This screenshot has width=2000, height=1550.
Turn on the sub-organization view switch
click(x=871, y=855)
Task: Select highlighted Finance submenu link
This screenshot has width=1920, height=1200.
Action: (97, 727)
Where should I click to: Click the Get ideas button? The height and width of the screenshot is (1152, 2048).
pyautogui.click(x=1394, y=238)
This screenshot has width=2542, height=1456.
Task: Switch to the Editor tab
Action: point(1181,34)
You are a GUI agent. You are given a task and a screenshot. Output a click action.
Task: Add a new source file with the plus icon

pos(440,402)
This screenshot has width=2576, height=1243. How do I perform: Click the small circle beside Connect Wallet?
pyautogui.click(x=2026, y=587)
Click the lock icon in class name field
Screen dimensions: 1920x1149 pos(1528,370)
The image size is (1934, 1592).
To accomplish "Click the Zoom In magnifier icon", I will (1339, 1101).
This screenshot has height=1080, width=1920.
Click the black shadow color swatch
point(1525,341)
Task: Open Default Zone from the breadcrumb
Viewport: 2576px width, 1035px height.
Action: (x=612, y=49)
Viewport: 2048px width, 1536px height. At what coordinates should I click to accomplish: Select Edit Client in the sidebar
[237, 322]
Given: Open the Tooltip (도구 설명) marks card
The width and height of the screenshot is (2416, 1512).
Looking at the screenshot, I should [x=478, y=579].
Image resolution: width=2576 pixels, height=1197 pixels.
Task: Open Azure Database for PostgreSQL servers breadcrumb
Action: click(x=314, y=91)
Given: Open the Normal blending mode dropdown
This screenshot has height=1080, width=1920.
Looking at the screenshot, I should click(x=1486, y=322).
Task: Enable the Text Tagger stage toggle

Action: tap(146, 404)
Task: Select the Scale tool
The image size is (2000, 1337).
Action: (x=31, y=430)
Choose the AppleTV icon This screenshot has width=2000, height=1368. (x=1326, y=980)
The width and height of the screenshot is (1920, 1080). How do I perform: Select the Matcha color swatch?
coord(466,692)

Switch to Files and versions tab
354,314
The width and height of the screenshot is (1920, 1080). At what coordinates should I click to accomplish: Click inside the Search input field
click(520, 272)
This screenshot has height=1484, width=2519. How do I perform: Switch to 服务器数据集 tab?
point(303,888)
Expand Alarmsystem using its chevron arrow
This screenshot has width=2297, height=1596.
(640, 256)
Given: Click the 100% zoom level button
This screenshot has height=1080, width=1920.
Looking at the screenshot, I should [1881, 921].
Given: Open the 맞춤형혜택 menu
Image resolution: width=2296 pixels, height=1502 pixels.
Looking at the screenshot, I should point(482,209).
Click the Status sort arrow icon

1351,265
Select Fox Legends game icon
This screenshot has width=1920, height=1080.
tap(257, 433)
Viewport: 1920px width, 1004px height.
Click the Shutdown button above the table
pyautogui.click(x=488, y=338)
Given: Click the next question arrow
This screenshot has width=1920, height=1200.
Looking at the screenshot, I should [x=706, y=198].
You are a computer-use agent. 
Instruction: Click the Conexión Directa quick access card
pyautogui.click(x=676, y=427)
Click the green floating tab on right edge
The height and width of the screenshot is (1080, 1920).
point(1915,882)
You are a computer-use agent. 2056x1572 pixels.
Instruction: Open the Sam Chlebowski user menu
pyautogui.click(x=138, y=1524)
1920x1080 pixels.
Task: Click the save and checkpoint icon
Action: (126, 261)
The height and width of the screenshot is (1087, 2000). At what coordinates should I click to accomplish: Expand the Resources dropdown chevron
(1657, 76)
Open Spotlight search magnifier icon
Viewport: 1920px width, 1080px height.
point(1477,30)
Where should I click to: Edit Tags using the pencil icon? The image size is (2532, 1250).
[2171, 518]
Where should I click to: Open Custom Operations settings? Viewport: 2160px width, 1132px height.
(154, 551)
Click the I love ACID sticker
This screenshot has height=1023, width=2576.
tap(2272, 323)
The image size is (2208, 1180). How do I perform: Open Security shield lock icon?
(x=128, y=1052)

→ Task item:
Look through the material above and print exactly the lines from the one containing "Task: Open Default Zone from the breadcrumb" to the one containing "Given: Open the 맞춤형혜택 menu", both included, and nothing more.

→ Solution to this task:
Task: Open Default Zone from the breadcrumb
Viewport: 2576px width, 1035px height.
Action: (x=612, y=49)
Viewport: 2048px width, 1536px height. At what coordinates should I click to accomplish: Select Edit Client in the sidebar
[237, 322]
Given: Open the Tooltip (도구 설명) marks card
The width and height of the screenshot is (2416, 1512).
Looking at the screenshot, I should [x=478, y=579].
Image resolution: width=2576 pixels, height=1197 pixels.
Task: Open Azure Database for PostgreSQL servers breadcrumb
Action: click(x=314, y=91)
Given: Open the Normal blending mode dropdown
This screenshot has height=1080, width=1920.
Looking at the screenshot, I should click(x=1486, y=322).
Task: Enable the Text Tagger stage toggle

Action: tap(146, 404)
Task: Select the Scale tool
The image size is (2000, 1337).
Action: (x=31, y=430)
Choose the AppleTV icon This screenshot has width=2000, height=1368. (x=1326, y=980)
The width and height of the screenshot is (1920, 1080). How do I perform: Select the Matcha color swatch?
coord(466,692)

Switch to Files and versions tab
354,314
The width and height of the screenshot is (1920, 1080). At what coordinates should I click to accomplish: Click inside the Search input field
click(520, 272)
This screenshot has height=1484, width=2519. How do I perform: Switch to 服务器数据集 tab?
point(303,888)
Expand Alarmsystem using its chevron arrow
This screenshot has width=2297, height=1596.
(640, 256)
Given: Click the 100% zoom level button
This screenshot has height=1080, width=1920.
Looking at the screenshot, I should [1881, 921].
Given: Open the 맞춤형혜택 menu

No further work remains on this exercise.